Die Österreicher wollen kein genmanipuliertes Kraftfutter oder Soja aus dem Regenwald in Butter und Käse, sie landen aber über die Eigenmarken dennoch im Regal. Ohne volle Transparenz können Konsumenten sich nicht dagegen entscheiden. Das zeigt einmal mehr, dass die Supermärkte ihrer Verantwortung nicht nachkommen“ so Sebastian Bohrn Mena, Sprecher der Bürgerinitiative oekoreich, die sich dem Konsumentenschutz verpflichtet fühlt.

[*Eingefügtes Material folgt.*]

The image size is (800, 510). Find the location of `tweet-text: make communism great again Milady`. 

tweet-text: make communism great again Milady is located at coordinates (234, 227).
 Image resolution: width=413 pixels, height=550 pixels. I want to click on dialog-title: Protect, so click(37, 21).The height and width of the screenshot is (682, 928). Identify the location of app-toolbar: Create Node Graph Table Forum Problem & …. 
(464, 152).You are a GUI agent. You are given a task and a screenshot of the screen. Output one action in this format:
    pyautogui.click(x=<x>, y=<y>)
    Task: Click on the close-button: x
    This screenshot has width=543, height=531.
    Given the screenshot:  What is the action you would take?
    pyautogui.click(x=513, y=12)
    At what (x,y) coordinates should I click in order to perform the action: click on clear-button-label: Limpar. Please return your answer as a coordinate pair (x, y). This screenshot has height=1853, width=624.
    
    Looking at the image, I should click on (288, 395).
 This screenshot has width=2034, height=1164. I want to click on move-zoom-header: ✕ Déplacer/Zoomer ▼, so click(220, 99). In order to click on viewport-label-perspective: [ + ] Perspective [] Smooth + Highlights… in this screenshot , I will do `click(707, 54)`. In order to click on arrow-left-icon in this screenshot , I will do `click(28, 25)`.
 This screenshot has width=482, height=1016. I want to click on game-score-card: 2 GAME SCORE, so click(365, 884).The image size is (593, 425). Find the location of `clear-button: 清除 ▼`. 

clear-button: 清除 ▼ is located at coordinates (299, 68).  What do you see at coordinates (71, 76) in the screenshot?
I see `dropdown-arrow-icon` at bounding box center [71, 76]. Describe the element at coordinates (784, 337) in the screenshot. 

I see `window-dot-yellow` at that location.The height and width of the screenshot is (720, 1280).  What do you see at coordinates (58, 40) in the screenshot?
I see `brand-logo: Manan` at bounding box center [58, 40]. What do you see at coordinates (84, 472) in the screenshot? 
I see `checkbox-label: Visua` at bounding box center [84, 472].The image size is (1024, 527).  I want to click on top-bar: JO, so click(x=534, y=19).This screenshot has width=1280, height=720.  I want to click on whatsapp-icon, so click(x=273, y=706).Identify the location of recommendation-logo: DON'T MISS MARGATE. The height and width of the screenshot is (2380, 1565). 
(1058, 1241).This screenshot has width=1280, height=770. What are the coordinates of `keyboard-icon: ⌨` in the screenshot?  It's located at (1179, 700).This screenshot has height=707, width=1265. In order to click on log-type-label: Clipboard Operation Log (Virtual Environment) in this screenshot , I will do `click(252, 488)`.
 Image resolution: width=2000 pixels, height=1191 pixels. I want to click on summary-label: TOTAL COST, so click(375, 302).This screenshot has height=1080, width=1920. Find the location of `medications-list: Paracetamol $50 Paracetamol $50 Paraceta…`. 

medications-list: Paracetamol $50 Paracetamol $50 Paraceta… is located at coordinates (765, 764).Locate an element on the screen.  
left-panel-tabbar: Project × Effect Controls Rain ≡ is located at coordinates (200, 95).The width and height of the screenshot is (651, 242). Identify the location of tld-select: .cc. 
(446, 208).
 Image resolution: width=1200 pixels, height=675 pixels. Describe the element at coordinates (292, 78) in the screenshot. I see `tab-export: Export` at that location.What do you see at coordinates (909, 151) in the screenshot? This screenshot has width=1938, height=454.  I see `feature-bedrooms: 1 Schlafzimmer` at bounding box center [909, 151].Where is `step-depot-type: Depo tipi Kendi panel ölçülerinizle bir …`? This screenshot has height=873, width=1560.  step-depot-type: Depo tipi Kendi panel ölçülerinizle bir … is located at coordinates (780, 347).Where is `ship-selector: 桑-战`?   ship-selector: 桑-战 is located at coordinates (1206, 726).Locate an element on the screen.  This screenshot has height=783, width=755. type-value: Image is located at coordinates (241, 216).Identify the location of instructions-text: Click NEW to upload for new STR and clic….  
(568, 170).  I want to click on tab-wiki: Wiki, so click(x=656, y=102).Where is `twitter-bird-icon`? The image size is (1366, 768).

Eigenmarken erzeugen Abhängigkeiten

Eigenmarken nehmen einen immer größeren Teil im Sortiment der Lebensmittelhändler ein, aktuell sollen es über 60 Prozent sein – sehr zum Unmut der Bauern. Erst kürzlich hat eine oberösterreichische Bäuerin in einer öffentlichen Stellungnahme auf die negativen Folgen dieser Entwicklung für die heimische Landwirtschaft hingewiesen. Doch auch für Konsumenten ist der verstärkte Trend zur Eigenmarke fatal, so Bohrn Mena abschließend:

„Der Handel inszeniert sich zuerst als Robin Hood, schlägt dann aber in der Teuerungskrise bei Eigenmarken gleich doppelt so viel auf wie die Mehrkosten bei Markenartikeln betragen. Das Oligopol im Handel darf nicht das Oligopol in der Nahrungsmittel-Erzeugung weiter verstärken, genau in diese Richtung geht es aber jetzt. Die Wettbewerbsbehörde ist aufgefordert das zu untersuchen, die Politik muss die Transparenz erhöhen“.